In her final campaign event, Castro promised to lead a ‘government of reconciliation’ and to ‘rebuild’ Honduras through ‘democratic socialism’. Her programmatic priorities are clear: she will focus on fighting poverty and hunger, widening sexual and reproductive rights – in a country where abortion is entirely banned – and stepping up anti-corruption efforts. This may see the revival of an internationally supported initiative such as the OAS-backed Mission to Support the Fight against Corruption and Impunity in Honduras (MACCIH), which Hernández shut down as soon as it seemed to threaten his power. Castro will have to start by repealing a series of so-called secrecy and impunity laws, put in place to allow government business to be conducted in secret.

The last time someone attempted some redistribution in Honduras, it didn’t end well. The meagre social progress achieved under the Zelaya administration was quickly reversed in the early post-coup years.

And if corruption was a systemic problem a decade ago, it is an even bigger scourge today. Under three successive PN administrations, the ruling party appears to have turned into a full-fledged criminal enterprise. Hernández is under US investigation for drug trafficking, and a request for his extradition could turn into a political crisis for his successor.
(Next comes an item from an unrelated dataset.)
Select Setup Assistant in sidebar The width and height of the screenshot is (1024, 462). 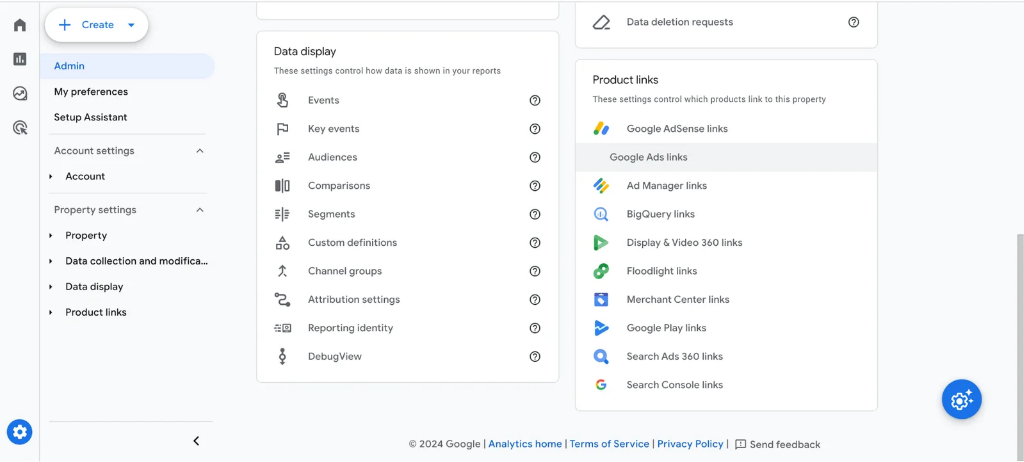tap(91, 118)
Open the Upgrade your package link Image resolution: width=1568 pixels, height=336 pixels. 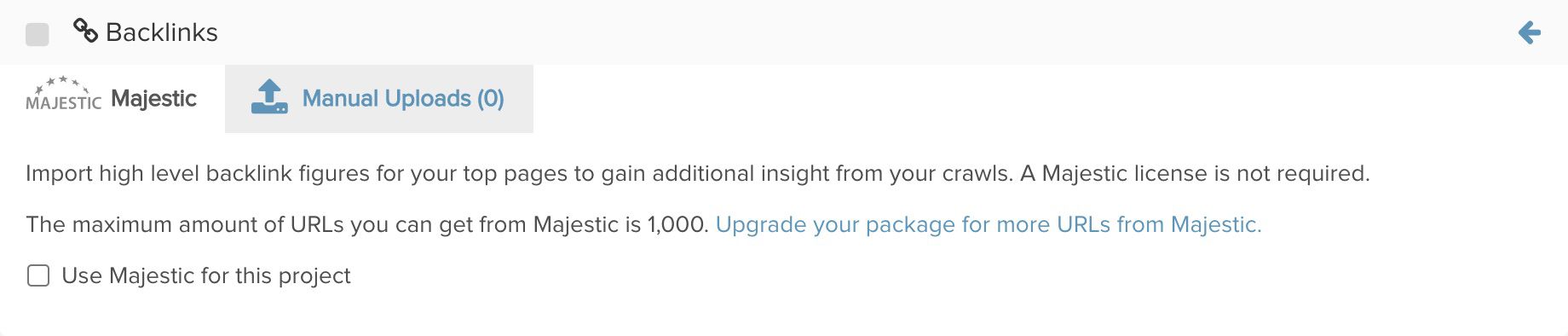tap(989, 224)
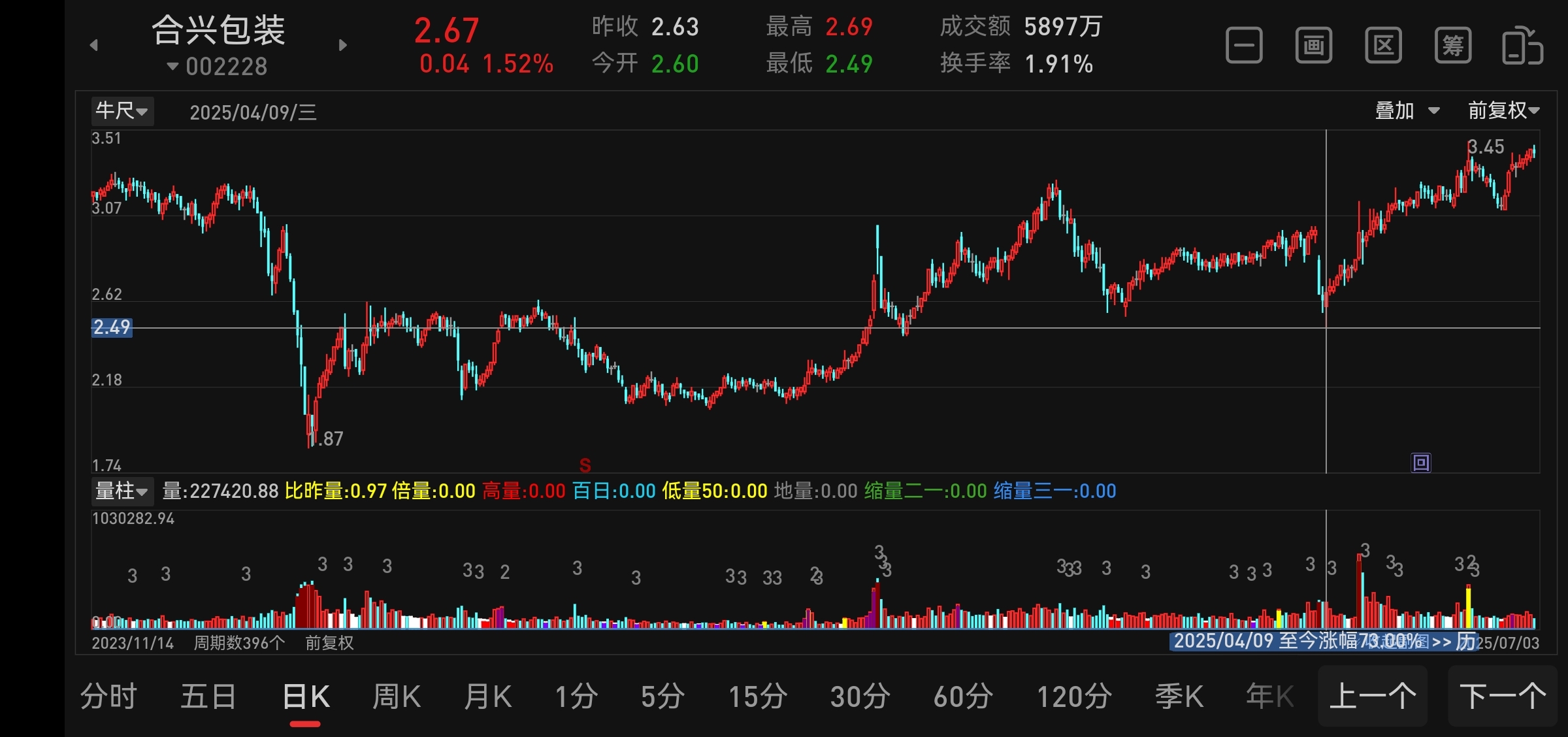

Even if Hernández ends up in a US jail, the dense network of criminality would remain in place and resist any attempt to dismantle it.

There is no guarantee Castro will be able to make progress on any of these fronts. But for the first time in a while there is at least a real potential for change. At the very least, Hondurans now have a government that appears to have the will to contribute to the search for solutions to the country’s ailments rather than being part of the problem.

OUR CALLS FOR ACTION

  • The new government must repeal and replace laws that restrict civic freedoms and ensure that human rights defenders and journalists are able to carry out their legitimate activities in the absence of fear, harassment or undue obstacles.
  • The political right and key economic players should commit to working constructively with President Castro rather than simply trying to block any attempt at social reform.
  • The international community should provide appropriate support so that the new government can effectively tackle Honduras’ problems, and particularly those with an international dimension – corruption, organised crime, insecurity and migration.